From CNN’s Reliable Sources with Oliver Darcy:

A split-screen is about to play out this week.

On Monday night, former Vice President Mike Pence kicked off his book tour, appearing for a candid sit-down with ABC News’ David Muir in which he forcefully denounced his former boss, ex-President Donald Trump. Meanwhile, Trump is set to announce on Tuesday night from his Mar-a-Lago Club in Palm Beach that he will run for president in 2024.

It’s an unprecedented situation unfolding on television screens: A former president announcing another bid for the White House as his former vice president criticizes him on a high-profile national media tour.

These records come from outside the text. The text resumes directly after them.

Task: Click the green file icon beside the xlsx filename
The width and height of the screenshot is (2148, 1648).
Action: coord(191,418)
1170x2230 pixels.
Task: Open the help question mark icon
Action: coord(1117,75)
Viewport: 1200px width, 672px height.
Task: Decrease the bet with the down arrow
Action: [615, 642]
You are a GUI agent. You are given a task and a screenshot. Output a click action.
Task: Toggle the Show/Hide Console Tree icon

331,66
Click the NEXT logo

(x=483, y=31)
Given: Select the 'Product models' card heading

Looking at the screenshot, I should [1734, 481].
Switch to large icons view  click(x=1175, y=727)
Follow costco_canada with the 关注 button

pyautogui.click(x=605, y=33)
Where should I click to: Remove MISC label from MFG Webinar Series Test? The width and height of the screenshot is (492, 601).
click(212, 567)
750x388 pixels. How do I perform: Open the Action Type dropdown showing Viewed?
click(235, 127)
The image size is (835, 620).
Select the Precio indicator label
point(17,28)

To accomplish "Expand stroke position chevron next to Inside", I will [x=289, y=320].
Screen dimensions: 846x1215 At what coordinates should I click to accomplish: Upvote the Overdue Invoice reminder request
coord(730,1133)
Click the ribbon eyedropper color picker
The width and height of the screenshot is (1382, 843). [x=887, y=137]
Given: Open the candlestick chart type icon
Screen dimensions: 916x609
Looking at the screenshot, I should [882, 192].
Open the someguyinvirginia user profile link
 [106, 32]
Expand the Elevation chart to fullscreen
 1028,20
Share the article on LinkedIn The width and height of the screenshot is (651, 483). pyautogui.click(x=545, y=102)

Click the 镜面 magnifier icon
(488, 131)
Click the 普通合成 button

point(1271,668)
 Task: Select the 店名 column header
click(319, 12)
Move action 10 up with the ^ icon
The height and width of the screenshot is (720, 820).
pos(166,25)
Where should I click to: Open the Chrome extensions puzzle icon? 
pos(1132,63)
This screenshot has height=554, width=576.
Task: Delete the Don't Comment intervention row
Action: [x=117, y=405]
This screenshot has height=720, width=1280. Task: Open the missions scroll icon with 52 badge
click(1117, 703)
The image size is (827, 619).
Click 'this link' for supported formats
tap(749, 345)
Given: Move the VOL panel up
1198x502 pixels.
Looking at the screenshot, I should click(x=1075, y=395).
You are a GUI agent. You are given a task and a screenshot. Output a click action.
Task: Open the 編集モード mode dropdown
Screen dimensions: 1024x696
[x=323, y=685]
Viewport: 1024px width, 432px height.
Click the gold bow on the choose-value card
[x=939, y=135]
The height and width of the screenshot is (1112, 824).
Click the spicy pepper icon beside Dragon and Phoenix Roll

In his interview with Muir, which aired in part on “World News Tonight” and will air in full during a one-hour special on ABC at 10pm, Pence laced into Trump for “reckless” behavior on January 6 which he said endangered the lives of himself and his family. Pence added that the country will “have better choices in the future” to elect to the nation’s highest office and said he, himself, is mulling whether to challenge Trump for the job.

It’s just the first of many media appearances Pence is set to make this week. Pence also appeared on Sean Hannity’s Fox News show Monday night in which did — oh so lightly — criticize Trump. And on Wednesday, the night after Trump makes his big announcement, Pence will appear on CNN for a town hall moderated by Jake Tapper.

The split-screen will put on full display the ugly fight that is set to once again play out in the Republican Party: The Trump wing versus everyone else.

“Covering Trump on Tuesday will not just be about covering a former president’s ambition or his political plans,” CBS News’ Robert Costa told Vanity Fair’s Charlotte Klein in a piece published Monday. “It’s going to be about covering a reckoning inside the Republican Party about its future, and how it feels about former President Trump.”

Trump’s run for the White House will test news organizations in a significant way. The first challenge: Will networks take his speech on Tuesday night? If so, how much? And what about Fox News? Will the right-wing cable giant break into its regular prime time programming for Trump, or will the Rupert Murdoch-owned outlet give the cold shoulder to him? (I asked Fox News spokespeople, but they didn’t return my email seeking comment.)

These types of high-stakes decisions will show just how much time and space news organizations — still reeling from the mistakes of the 2016 campaign — are willing to cede to the twice-impeached former president. On one hand, he is the former president and defacto leader of the GOP. On the other, he continues to undermine American democracy with dangerous misinformation.